The majority of tested Reinforced Concrete Masonry (RCM) shear walls with boundary elements represented walls in low- to mid-rise buildings. In addition, these tested walls had continuous vertical reinforcement with no lap splices, which is impractical in multi-story masonry buildings. Therefore, this study aims to evaluate the structural performance of high-rise RCM structural walls with boundary elements under reversed cyclic loading simulating seismic actions. This is achieved by constructing and testing four half-scale fully grouted RCM shear walls with boundary elements under constant axial load and quasi-static reversed cyclic loading. The walls were designed and constructed with similar geometry and material properties and were tested under the same level of axial compressive stress. The studied parameters are the wall’s shear span-to-depth ratio, the type of boundary elements’ masonry blocks (stretcher or C-shaped), and the lap splicing of vertical reinforcement in the plastic hinge region. The objective is to quantify the cyclic response of ductile RCM shear walls and to provide experimental evidence of its reliable structural performance for higher aspect ratios. Furthermore, the present study investigates the impact of the presence of lap splices in the plastic hinge region on the ductile response of high-rise RCM walls with boundary elements.
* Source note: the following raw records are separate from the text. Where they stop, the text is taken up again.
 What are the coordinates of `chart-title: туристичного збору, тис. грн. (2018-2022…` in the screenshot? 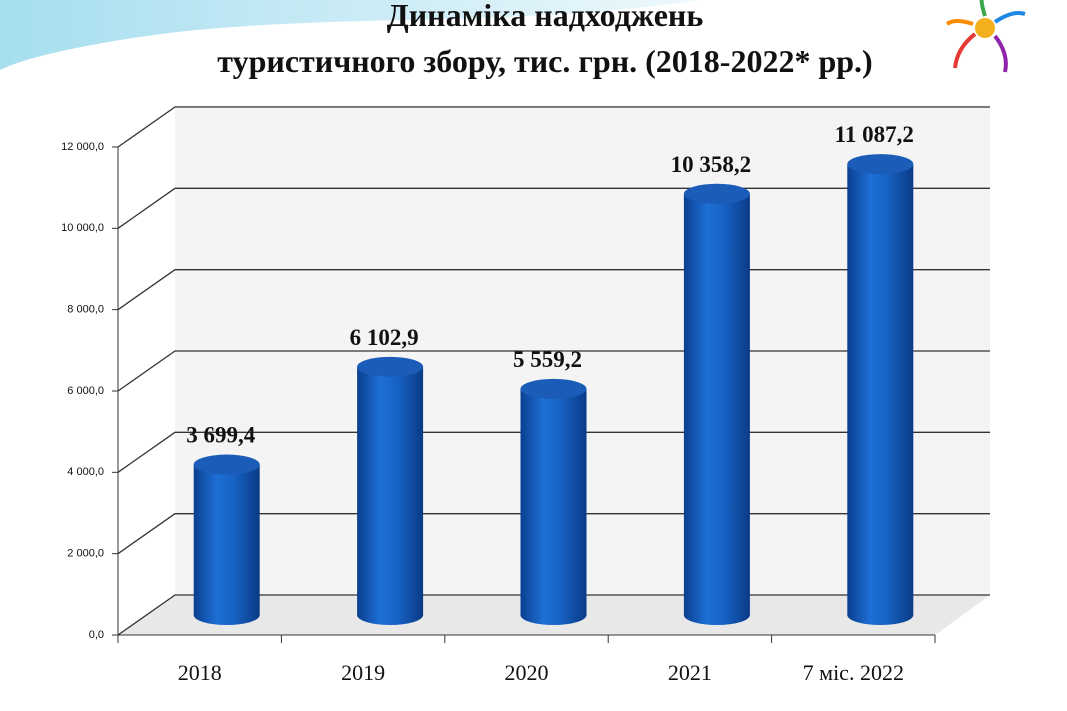 It's located at (544, 61).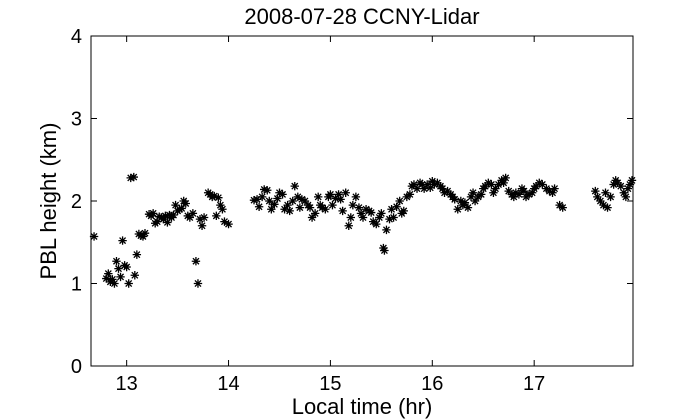  I want to click on y-tick-label: 1, so click(76, 285).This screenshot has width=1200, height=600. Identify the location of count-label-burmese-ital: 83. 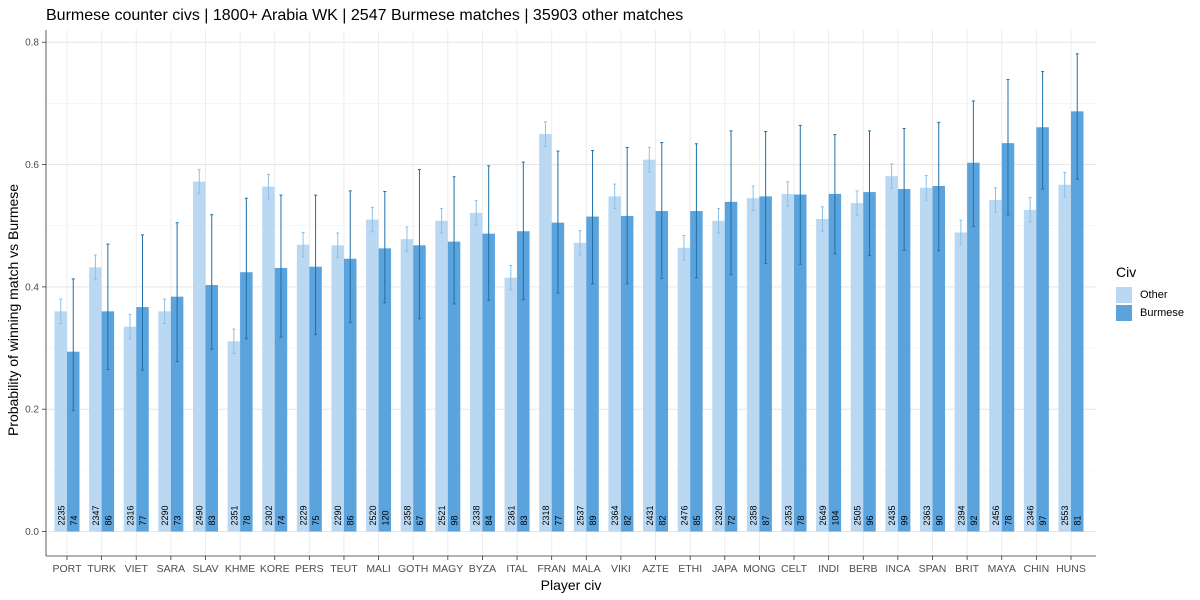
(524, 521).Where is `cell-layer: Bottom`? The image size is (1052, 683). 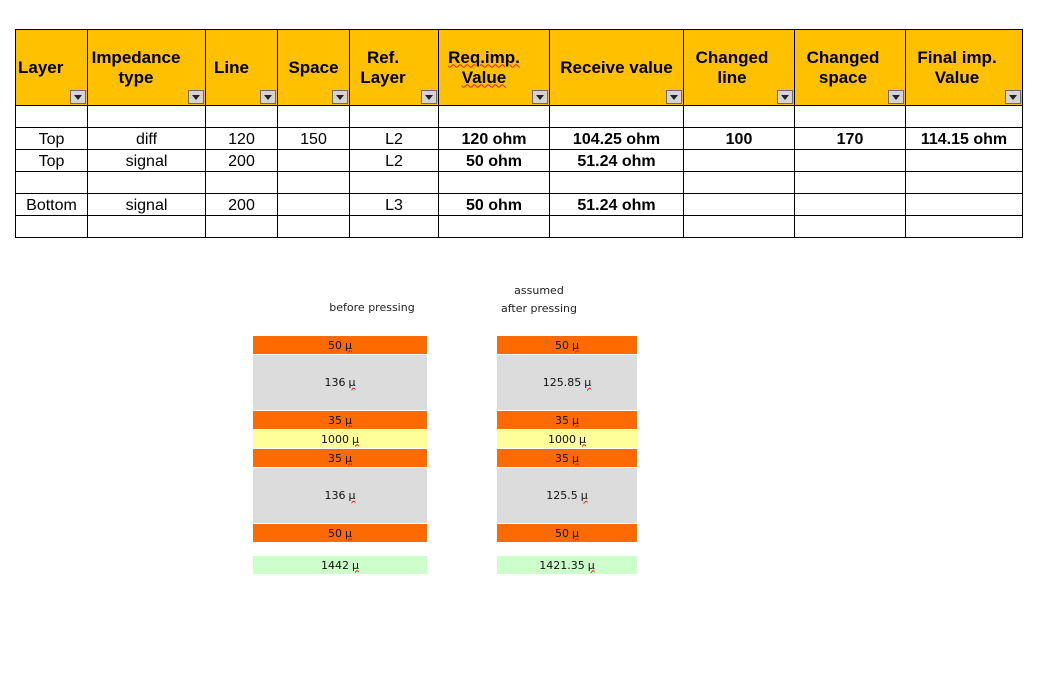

The tested walls had an enhanced cyclic response due to its end zone confinement. The testing results demonstrated that the shear span significantly influences the distribution and layout of cracks, the lateral stiffness and resistance, and the post-peak response. Using the C-shaped blocks instead of the regular stretcher blocks in constructing the boundary elements enhanced the construction and performance of the walls. Lap splicing of vertical rebars increased the initial lateral stiffness, resulted in a higher rate of stiffness and strength degradation, and slightly limited the ultimate displacement ductility. However, with proper detailing of the splice and confinement of the end zones, the premature tensile bond failure was prevented.